I wake up and run downstairs. My body is pure energy – sparks fly from my fingertips and lazers shoot from my eyes. I skid into the living room and turn on our rented TV-VHS combi. The Big Breakfast is on and I watch Zig and Zag with a massive bowl of Frosties. They’re not my favourite cereals – they’re not even actually that grrreat! – I only picked them because they came with a free neon spoke for my BMX.
Once I’m done splashing milk all down my Count Duckula PJs, I change into my school joggers and my special T-shirt that changes colour depending on my body temperature. I put on my Clarks and my mum hands me my lunchbox. Thick brittle bright yellow Bluebird plastic with a lush Lion-O, sword drawn and ready, on the front – Thundercats ho! I know exactly what’s in it: a Penguin chocolate bar, haslet sandwiches, a packet of Tangy Toms and a flask full of squash that despite looking indestructible like the detonator of a nuclear bomb from a Bond film (by the way I love James Bond, Roger Moore is my most favoritest), it’s guaranteed to leak and soak all my sandwiches by lunchtime.
I shove some Monsters in My Pocket into my pocket along with some broken biscuits from the big cardboard box in the treats cupboard. I will eat these on the short walk to school.
At school, I read The Outsiders by S.E Hinton and help build a robot. I also write a poem about Victorians.
At break, a girl runs over to me giggling and places a fortune telling fish in my hand. The transparent red fish curls up into a tight spiral in my palm.
After consulting her notes and the mood ring that glows on her index finger, she tells me that it’s over between us. I hadn’t realised we were even going out, but that doesn’t stop the colour of my T-shirt quickly changing around my now broken heart. I call her frigid – whatever the hell that means – and run off to play What’s the time, Mr Wolf?
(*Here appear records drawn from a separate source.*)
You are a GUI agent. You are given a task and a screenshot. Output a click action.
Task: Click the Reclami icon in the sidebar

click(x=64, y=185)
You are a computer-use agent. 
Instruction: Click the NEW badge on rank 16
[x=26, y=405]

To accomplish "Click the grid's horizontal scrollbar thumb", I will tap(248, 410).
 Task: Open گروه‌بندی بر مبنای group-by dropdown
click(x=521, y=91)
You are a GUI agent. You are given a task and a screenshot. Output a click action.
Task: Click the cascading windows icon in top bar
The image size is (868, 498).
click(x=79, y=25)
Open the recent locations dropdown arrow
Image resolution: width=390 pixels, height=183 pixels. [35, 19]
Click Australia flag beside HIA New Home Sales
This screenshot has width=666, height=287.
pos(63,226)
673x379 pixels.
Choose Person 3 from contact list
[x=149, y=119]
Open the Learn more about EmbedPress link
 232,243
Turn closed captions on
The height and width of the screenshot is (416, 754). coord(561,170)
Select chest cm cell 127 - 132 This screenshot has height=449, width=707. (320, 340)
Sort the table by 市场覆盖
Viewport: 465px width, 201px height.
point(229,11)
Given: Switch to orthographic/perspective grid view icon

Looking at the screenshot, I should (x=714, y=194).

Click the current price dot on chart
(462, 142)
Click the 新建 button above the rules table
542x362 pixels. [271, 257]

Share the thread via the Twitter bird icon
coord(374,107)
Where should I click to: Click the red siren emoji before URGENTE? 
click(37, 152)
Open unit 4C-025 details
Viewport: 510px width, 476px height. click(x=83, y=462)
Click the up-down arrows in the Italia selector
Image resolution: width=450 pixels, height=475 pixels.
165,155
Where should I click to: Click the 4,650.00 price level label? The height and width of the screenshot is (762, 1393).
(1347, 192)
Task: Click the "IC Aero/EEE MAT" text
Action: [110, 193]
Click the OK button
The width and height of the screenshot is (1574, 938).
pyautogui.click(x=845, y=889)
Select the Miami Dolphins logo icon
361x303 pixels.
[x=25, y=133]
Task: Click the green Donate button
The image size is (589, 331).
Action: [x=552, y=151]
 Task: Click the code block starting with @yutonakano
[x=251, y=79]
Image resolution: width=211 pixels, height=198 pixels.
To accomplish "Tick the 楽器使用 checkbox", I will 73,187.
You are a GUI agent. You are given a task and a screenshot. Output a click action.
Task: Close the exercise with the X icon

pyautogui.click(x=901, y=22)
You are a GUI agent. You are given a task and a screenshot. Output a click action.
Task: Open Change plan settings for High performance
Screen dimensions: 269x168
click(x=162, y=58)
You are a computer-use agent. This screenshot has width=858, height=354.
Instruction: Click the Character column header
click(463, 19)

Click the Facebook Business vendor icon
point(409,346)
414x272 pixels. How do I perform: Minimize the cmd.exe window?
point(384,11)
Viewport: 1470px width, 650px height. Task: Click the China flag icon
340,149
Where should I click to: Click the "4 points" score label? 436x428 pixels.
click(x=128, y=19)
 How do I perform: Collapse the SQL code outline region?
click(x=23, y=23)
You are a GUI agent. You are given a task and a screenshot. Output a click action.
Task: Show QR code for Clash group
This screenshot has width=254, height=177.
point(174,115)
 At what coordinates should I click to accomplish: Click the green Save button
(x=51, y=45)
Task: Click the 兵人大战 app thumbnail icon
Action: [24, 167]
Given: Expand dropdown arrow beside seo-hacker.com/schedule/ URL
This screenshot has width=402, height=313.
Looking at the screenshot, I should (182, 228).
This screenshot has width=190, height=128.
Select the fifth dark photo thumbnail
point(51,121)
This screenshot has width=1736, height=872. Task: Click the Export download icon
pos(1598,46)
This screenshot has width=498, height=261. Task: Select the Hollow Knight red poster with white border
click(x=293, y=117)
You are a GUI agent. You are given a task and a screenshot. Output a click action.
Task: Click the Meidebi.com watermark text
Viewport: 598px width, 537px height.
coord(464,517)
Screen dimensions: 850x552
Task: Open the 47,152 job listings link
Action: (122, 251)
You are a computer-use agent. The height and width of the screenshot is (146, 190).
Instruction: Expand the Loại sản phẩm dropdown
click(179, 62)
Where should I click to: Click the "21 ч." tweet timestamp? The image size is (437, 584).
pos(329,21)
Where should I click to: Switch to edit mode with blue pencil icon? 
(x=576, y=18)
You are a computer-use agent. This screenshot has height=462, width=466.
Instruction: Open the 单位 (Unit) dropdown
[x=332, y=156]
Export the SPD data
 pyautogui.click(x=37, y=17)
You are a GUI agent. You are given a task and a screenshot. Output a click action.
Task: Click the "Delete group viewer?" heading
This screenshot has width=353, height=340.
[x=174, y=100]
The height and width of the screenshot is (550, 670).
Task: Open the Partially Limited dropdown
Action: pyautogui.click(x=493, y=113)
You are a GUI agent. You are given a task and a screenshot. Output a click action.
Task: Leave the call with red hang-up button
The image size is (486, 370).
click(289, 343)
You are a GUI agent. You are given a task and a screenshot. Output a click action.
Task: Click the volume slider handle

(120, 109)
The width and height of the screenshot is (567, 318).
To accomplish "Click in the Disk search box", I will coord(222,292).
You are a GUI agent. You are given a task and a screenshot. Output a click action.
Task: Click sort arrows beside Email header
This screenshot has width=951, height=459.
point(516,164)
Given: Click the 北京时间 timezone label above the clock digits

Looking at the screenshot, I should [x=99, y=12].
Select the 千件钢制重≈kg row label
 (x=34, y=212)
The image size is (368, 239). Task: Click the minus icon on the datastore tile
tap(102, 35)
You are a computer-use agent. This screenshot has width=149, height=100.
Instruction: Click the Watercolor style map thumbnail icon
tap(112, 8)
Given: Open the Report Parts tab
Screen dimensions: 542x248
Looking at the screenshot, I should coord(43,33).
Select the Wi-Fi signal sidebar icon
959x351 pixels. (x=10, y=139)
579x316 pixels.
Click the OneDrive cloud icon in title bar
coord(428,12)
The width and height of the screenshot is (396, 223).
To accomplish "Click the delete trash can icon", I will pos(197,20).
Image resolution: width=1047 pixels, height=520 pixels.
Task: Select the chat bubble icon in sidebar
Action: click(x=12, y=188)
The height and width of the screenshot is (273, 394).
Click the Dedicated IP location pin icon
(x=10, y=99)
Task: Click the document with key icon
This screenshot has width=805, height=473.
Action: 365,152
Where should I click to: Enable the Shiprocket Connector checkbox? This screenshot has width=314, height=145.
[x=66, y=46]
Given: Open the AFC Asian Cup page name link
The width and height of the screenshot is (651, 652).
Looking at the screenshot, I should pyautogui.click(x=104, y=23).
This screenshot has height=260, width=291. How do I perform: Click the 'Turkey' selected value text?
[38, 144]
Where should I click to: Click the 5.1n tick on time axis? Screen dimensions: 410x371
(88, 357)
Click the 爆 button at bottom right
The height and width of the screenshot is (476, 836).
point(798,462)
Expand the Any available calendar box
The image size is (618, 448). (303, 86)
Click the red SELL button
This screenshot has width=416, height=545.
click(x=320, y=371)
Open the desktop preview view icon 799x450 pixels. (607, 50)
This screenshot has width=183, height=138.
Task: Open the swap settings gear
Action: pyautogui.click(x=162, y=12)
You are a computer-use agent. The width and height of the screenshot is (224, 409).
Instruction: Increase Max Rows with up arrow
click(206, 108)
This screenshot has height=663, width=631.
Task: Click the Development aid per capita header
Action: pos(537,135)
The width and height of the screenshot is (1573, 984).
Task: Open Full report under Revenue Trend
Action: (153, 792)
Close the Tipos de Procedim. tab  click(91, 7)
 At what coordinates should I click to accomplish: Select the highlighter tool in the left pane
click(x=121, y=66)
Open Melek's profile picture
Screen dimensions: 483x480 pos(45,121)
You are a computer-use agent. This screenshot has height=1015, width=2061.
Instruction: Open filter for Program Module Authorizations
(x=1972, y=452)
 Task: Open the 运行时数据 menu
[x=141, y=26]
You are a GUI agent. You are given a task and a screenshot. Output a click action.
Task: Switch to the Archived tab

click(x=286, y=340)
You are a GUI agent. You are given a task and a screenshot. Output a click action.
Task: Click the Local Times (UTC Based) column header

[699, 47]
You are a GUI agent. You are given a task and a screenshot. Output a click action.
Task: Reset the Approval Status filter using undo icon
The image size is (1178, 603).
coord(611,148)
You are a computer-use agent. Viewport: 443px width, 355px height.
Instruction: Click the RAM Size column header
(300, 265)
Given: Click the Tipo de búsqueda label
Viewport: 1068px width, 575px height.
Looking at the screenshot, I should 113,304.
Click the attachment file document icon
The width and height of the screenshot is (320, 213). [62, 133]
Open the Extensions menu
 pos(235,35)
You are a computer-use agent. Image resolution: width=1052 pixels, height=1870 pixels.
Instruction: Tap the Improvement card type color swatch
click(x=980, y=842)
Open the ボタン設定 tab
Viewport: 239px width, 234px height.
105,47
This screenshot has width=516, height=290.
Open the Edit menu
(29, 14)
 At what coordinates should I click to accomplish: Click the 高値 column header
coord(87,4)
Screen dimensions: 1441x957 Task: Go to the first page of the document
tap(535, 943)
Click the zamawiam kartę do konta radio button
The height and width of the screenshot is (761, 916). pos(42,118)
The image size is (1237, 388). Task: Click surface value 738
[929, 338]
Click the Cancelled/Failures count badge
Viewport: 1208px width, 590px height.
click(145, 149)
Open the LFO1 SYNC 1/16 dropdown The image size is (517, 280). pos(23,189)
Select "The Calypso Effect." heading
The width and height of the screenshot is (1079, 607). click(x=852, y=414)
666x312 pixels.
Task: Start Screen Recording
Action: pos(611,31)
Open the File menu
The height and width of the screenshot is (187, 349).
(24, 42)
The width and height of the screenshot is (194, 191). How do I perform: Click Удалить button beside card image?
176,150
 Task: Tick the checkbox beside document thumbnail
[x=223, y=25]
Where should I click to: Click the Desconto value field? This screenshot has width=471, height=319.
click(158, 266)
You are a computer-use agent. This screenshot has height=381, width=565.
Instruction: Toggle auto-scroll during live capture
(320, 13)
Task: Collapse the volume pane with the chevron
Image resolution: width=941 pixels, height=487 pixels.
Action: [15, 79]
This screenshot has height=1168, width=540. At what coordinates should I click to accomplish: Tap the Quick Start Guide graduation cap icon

It seems everyone is telling fortunes today. The posh girl with the American dad (actually Canadian) is taking appointments behind the bin with her Magic 8 ball. A consultation costs a Push Pop – and you only ever get one question and three goes at getting the right answer.
I much prefer the homemade paper fortune tellers. Pick a number. Pick a colour. Pick a number. Pick a colour. And it always says ‘you smell like poo’. At least you know exactly where you’re at.
I try to climb the rope in P.E and fail for like the trillionth time. I decide to do skipping instead, but instantly trip and headbutt the hobby horse – a beast from the last century made from some hardwood, probably now extinct. They write me up in the accident book, again.
At lunch, I play Super Cars Top Trumps and marbles until Pete, the weird kid, forces me to intersect the fingers of my closed palms with his closed palms. He unpeels his clammy hands and then closes them again, he tells me to do the same and to look at the fanny. I decide that fannys look strange and that Pete is definitely not my friend.
In the afternoon, I carry on my project about Egyptians. A few of us sneak off to the toilets together and play the paper towel game. You get a paper towel, soak it in water and then scrunch it up and throw it as hard as you can at the ceiling. Whoever’s stays up there the longest wins.
After school, I go to the sweet shop and buy ten pence worth of Blackjacks and a Teenage Mutant Ninja Turtle bubblegum complete with free transfer tattoo for five pence. I get home and put the transfer on my cheek, pressing it with a hot flannel until I feel my skin itch with its acceptance.
There are still thirty seven hours left of the day, so I head outside to play football in the street. Some of the kids go off to play knock and run, but I’d much rather practice my skills.
Pilchard pizza, strawberry angel delight and then one hour of Commodore 64 before bed. The game I want to play takes 46 minutes to load. I play it until I hear the knock from downstairs that signals bedtime. I read Hardy Boys with a torch until the rechargeable batteries run out.